Non Tasarmi, Fratello!

“Wherever the Catholic sun doth shine, There’s always laughter and good red wine. At least I’ve always found it so. Benedicamus Domino!” Hillaire Belloc

Friday, August 05, 2016

Formerly Catholic University Honors formerly Catholic Politician

 From First Things:


Tim Kaine is a Harvard Law graduate, but he and other pro-choice Catholic politicians owe much to Notre Dame. As Matthew Franck has observed in First Things, Mario Cuomo’s 1984 “personally opposed but won’t impose” speech at the university was a “watershed moment” for pro-choice apologists. Notre Dame’s gift to Cuomo of a high-visibility platform and an enthusiastic audience seemed to stamp “nihil obstat” on his argument. (Despite, as Dr. Franck explained, the “crashing ineptitude” of Cuomo’s rationale.) 


Then a couple of months ago, just in time for Senator Kaine’s campaign on a ticket with the most radical pro-abortion platform in history, Notre Dame gave a boost to the Cuomo model of dissenting-but-faithful Catholic politician. At its Commencement, the University awarded the Laetare Medal, which it describes as “The Most Prestigious Award Given to American Catholics,” to Vice President Joe Biden and Speaker John Boehner. The award is given for “outstanding service to Church and society.” 

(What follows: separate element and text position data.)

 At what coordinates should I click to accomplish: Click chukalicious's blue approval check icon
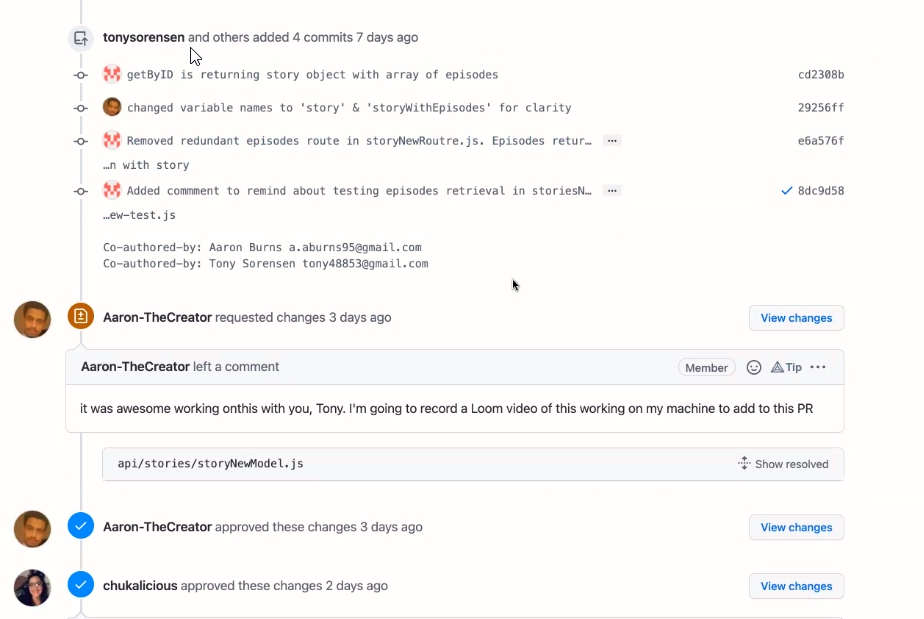[81, 585]
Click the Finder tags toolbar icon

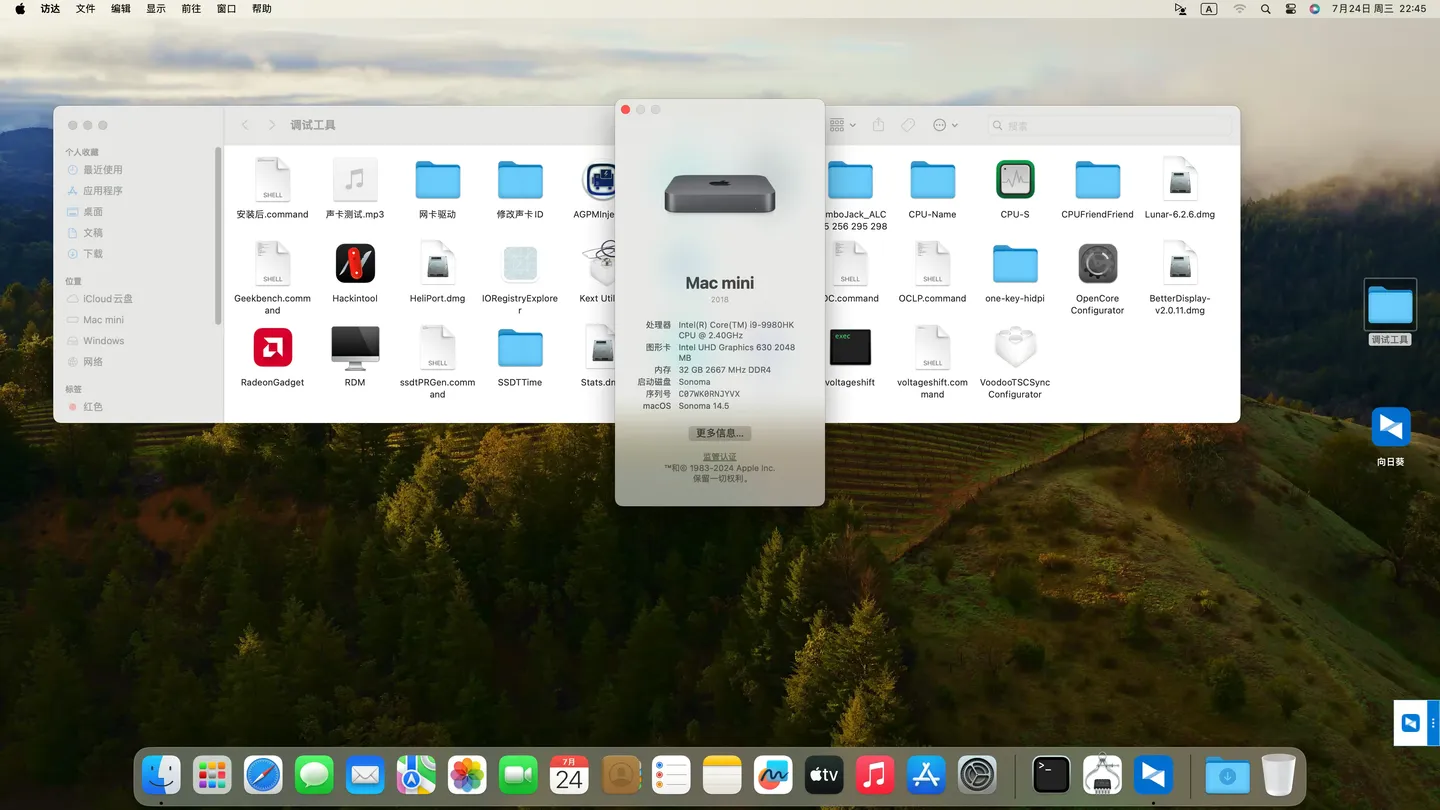point(908,125)
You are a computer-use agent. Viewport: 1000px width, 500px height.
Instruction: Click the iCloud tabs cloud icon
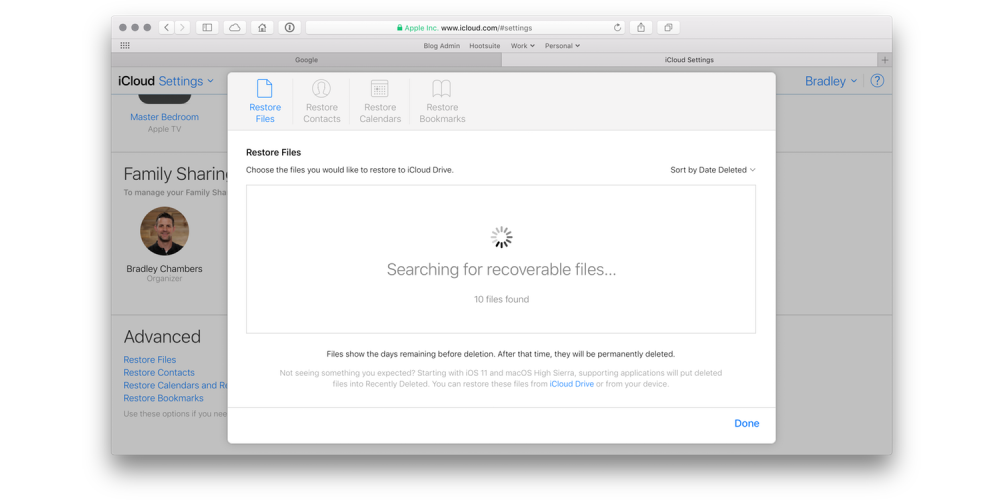pos(235,28)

Like Senator Kaine, Biden is resolutely pro-choice; and like Kaine, Biden supports same-sex marriage. Biden endorses the Obamacare contraception mandate’s incursion on religious liberty, and Kaine has just co-sponsored a bill aimed at crushing with heavy fines the consciences of pharmacists who don’t want to sell contraceptives.
Notre Dame honored Biden despite the strong opposition of its bishop, the Most Rev. Kevin C. Rhoades. The award, Bishop Rhoades said, would scandalize the faithful—a blindingly obvious and important concern at a school charged with the moral formation of young Catholics. If Notre Dame thinks that a person with Biden’s extensive record of major dissent deserves this extraordinary tribute, then cafeteria Catholicism ought to do for everyone else.
Further, Bishop Rhoades deplored this breach in the relationship that should obtain between a Catholic university and its bishop. He could have noted that this was a third strike for Notre Dame’s president, the Rev. John I. Jenkins, C.S.C.